╔══

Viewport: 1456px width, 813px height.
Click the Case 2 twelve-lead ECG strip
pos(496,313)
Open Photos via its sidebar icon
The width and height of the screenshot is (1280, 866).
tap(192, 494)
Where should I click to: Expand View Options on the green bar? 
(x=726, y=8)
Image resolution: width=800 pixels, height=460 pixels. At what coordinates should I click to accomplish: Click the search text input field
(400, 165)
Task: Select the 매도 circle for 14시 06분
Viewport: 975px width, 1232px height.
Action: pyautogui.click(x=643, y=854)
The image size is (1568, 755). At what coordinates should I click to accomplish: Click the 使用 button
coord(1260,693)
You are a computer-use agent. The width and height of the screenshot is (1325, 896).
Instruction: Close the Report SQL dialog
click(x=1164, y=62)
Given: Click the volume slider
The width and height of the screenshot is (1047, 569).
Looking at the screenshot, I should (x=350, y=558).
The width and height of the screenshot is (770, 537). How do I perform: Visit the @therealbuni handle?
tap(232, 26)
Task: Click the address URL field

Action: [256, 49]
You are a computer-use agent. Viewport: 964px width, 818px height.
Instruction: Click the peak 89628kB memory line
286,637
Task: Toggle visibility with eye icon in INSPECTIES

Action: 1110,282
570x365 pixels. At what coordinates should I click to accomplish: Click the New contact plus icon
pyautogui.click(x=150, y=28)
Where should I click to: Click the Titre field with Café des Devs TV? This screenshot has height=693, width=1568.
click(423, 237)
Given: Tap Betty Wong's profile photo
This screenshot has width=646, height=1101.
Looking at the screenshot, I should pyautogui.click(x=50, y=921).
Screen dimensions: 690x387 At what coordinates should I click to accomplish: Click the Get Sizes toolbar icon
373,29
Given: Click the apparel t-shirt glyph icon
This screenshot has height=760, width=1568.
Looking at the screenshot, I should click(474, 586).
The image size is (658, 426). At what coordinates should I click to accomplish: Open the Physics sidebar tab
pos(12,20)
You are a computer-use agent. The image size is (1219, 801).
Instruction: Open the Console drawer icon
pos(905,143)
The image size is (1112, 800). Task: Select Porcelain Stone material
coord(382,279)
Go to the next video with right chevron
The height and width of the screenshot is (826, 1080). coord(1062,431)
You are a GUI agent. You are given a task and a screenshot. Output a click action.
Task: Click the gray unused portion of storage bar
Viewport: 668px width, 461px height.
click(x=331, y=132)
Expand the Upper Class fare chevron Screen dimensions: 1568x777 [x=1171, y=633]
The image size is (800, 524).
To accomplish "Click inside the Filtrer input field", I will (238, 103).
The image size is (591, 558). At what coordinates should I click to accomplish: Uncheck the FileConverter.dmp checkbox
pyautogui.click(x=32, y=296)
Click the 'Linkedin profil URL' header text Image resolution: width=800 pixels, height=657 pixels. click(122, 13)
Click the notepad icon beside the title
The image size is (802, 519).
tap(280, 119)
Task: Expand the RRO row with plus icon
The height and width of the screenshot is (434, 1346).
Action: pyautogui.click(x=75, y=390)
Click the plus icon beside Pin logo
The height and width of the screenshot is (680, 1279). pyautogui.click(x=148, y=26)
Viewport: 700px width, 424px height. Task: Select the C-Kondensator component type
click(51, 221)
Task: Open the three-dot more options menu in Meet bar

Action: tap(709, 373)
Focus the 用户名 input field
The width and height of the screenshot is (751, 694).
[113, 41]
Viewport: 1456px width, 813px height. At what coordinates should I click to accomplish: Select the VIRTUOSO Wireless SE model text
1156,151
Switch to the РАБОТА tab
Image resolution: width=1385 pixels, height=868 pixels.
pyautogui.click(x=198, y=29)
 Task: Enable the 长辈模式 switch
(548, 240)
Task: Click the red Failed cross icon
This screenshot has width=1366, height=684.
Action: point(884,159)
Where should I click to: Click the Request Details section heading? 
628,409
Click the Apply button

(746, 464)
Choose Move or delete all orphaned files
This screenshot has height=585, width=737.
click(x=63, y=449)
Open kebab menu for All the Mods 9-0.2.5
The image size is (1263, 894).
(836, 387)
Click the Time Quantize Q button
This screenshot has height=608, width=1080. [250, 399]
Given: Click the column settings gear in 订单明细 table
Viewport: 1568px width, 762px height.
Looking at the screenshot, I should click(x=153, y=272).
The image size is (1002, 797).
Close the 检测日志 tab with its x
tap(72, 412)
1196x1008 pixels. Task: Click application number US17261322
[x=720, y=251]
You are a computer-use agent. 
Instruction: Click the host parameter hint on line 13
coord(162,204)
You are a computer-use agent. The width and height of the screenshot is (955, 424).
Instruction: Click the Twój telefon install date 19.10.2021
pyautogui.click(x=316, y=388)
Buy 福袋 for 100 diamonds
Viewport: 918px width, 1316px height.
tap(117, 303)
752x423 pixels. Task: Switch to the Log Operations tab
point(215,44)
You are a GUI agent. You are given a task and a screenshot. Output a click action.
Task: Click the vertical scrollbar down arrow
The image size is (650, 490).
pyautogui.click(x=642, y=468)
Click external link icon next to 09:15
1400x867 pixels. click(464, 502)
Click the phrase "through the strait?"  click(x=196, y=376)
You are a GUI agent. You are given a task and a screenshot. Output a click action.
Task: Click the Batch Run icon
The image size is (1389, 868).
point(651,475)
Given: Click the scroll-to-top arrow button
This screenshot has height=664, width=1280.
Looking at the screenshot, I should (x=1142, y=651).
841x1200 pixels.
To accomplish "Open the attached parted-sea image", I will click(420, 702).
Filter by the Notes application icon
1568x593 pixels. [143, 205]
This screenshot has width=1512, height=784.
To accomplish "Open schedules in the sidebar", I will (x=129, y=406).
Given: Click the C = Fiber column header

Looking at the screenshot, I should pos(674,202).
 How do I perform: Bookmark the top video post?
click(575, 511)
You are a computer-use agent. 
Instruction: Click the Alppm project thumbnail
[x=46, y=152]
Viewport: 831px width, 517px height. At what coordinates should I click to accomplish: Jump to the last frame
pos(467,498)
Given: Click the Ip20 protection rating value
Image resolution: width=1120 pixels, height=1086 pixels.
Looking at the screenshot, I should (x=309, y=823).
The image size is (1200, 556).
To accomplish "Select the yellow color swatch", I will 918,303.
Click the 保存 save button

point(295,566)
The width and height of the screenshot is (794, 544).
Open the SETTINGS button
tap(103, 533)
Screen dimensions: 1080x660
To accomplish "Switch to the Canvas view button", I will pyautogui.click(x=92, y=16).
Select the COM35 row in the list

╚══

▸ TASK OBJECTIVE: All of the material must be reproduced exactly.

▸ EXERCISE RESULT:
Viewport: 1456px width, 813px height.
Click the Case 2 twelve-lead ECG strip
pos(496,313)
Open Photos via its sidebar icon
The width and height of the screenshot is (1280, 866).
tap(192, 494)
Where should I click to: Expand View Options on the green bar? 
(x=726, y=8)
Image resolution: width=800 pixels, height=460 pixels. At what coordinates should I click to accomplish: Click the search text input field
(400, 165)
Task: Select the 매도 circle for 14시 06분
Viewport: 975px width, 1232px height.
Action: pyautogui.click(x=643, y=854)
The image size is (1568, 755). At what coordinates should I click to accomplish: Click the 使用 button
coord(1260,693)
You are a computer-use agent. The width and height of the screenshot is (1325, 896).
Instruction: Close the Report SQL dialog
click(x=1164, y=62)
Given: Click the volume slider
The width and height of the screenshot is (1047, 569).
Looking at the screenshot, I should (x=350, y=558).
The width and height of the screenshot is (770, 537). How do I perform: Visit the @therealbuni handle?
tap(232, 26)
Task: Click the address URL field

Action: [256, 49]
You are a computer-use agent. Viewport: 964px width, 818px height.
Instruction: Click the peak 89628kB memory line
286,637
Task: Toggle visibility with eye icon in INSPECTIES

Action: 1110,282
570x365 pixels. At what coordinates should I click to accomplish: Click the New contact plus icon
pyautogui.click(x=150, y=28)
Where should I click to: Click the Titre field with Café des Devs TV? This screenshot has height=693, width=1568.
click(423, 237)
Given: Tap Betty Wong's profile photo
This screenshot has width=646, height=1101.
Looking at the screenshot, I should pyautogui.click(x=50, y=921).
Screen dimensions: 690x387 At what coordinates should I click to accomplish: Click the Get Sizes toolbar icon
373,29
Given: Click the apparel t-shirt glyph icon
This screenshot has height=760, width=1568.
Looking at the screenshot, I should click(474, 586).
The image size is (658, 426). At what coordinates should I click to accomplish: Open the Physics sidebar tab
pos(12,20)
You are a computer-use agent. The image size is (1219, 801).
Instruction: Open the Console drawer icon
pos(905,143)
The image size is (1112, 800). Task: Select Porcelain Stone material
coord(382,279)
Go to the next video with right chevron
The height and width of the screenshot is (826, 1080). coord(1062,431)
You are a GUI agent. You are given a task and a screenshot. Output a click action.
Task: Click the gray unused portion of storage bar
Viewport: 668px width, 461px height.
click(x=331, y=132)
Expand the Upper Class fare chevron Screen dimensions: 1568x777 [x=1171, y=633]
The image size is (800, 524).
To accomplish "Click inside the Filtrer input field", I will (238, 103).
The image size is (591, 558). At what coordinates should I click to accomplish: Uncheck the FileConverter.dmp checkbox
pyautogui.click(x=32, y=296)
Click the 'Linkedin profil URL' header text Image resolution: width=800 pixels, height=657 pixels. click(122, 13)
Click the notepad icon beside the title
The image size is (802, 519).
tap(280, 119)
Task: Expand the RRO row with plus icon
The height and width of the screenshot is (434, 1346).
Action: pyautogui.click(x=75, y=390)
Click the plus icon beside Pin logo
The height and width of the screenshot is (680, 1279). pyautogui.click(x=148, y=26)
Viewport: 700px width, 424px height. Task: Select the C-Kondensator component type
click(51, 221)
Task: Open the three-dot more options menu in Meet bar

Action: tap(709, 373)
Focus the 用户名 input field
The width and height of the screenshot is (751, 694).
[113, 41]
Viewport: 1456px width, 813px height. At what coordinates should I click to accomplish: Select the VIRTUOSO Wireless SE model text
1156,151
Switch to the РАБОТА tab
Image resolution: width=1385 pixels, height=868 pixels.
pyautogui.click(x=198, y=29)
 Task: Enable the 长辈模式 switch
(548, 240)
Task: Click the red Failed cross icon
This screenshot has width=1366, height=684.
Action: point(884,159)
Where should I click to: Click the Request Details section heading? 
628,409
Click the Apply button

(746, 464)
Choose Move or delete all orphaned files
This screenshot has height=585, width=737.
click(x=63, y=449)
Open kebab menu for All the Mods 9-0.2.5
The image size is (1263, 894).
(836, 387)
Click the Time Quantize Q button
This screenshot has height=608, width=1080. [250, 399]
Given: Click the column settings gear in 订单明细 table
Viewport: 1568px width, 762px height.
Looking at the screenshot, I should click(x=153, y=272).
The image size is (1002, 797).
Close the 检测日志 tab with its x
tap(72, 412)
1196x1008 pixels. Task: Click application number US17261322
[x=720, y=251]
You are a computer-use agent. 
Instruction: Click the host parameter hint on line 13
coord(162,204)
You are a computer-use agent. The width and height of the screenshot is (955, 424).
Instruction: Click the Twój telefon install date 19.10.2021
pyautogui.click(x=316, y=388)
Buy 福袋 for 100 diamonds
Viewport: 918px width, 1316px height.
tap(117, 303)
752x423 pixels. Task: Switch to the Log Operations tab
point(215,44)
You are a GUI agent. You are given a task and a screenshot. Output a click action.
Task: Click the vertical scrollbar down arrow
The image size is (650, 490).
pyautogui.click(x=642, y=468)
Click external link icon next to 09:15
1400x867 pixels. click(464, 502)
Click the phrase "through the strait?"  click(x=196, y=376)
You are a GUI agent. You are given a task and a screenshot. Output a click action.
Task: Click the Batch Run icon
The image size is (1389, 868).
point(651,475)
Given: Click the scroll-to-top arrow button
This screenshot has height=664, width=1280.
Looking at the screenshot, I should (x=1142, y=651).
841x1200 pixels.
To accomplish "Open the attached parted-sea image", I will click(420, 702).
Filter by the Notes application icon
1568x593 pixels. [143, 205]
This screenshot has width=1512, height=784.
To accomplish "Open schedules in the sidebar", I will (x=129, y=406).
Given: Click the C = Fiber column header

Looking at the screenshot, I should pos(674,202).
 How do I perform: Bookmark the top video post?
click(575, 511)
You are a computer-use agent. 
Instruction: Click the Alppm project thumbnail
[x=46, y=152]
Viewport: 831px width, 517px height. At what coordinates should I click to accomplish: Jump to the last frame
pos(467,498)
Given: Click the Ip20 protection rating value
Image resolution: width=1120 pixels, height=1086 pixels.
Looking at the screenshot, I should (x=309, y=823).
The image size is (1200, 556).
To accomplish "Select the yellow color swatch", I will 918,303.
Click the 保存 save button

point(295,566)
The width and height of the screenshot is (794, 544).
Open the SETTINGS button
tap(103, 533)
Screen dimensions: 1080x660
To accomplish "Switch to the Canvas view button", I will pyautogui.click(x=92, y=16).
Select the COM35 row in the list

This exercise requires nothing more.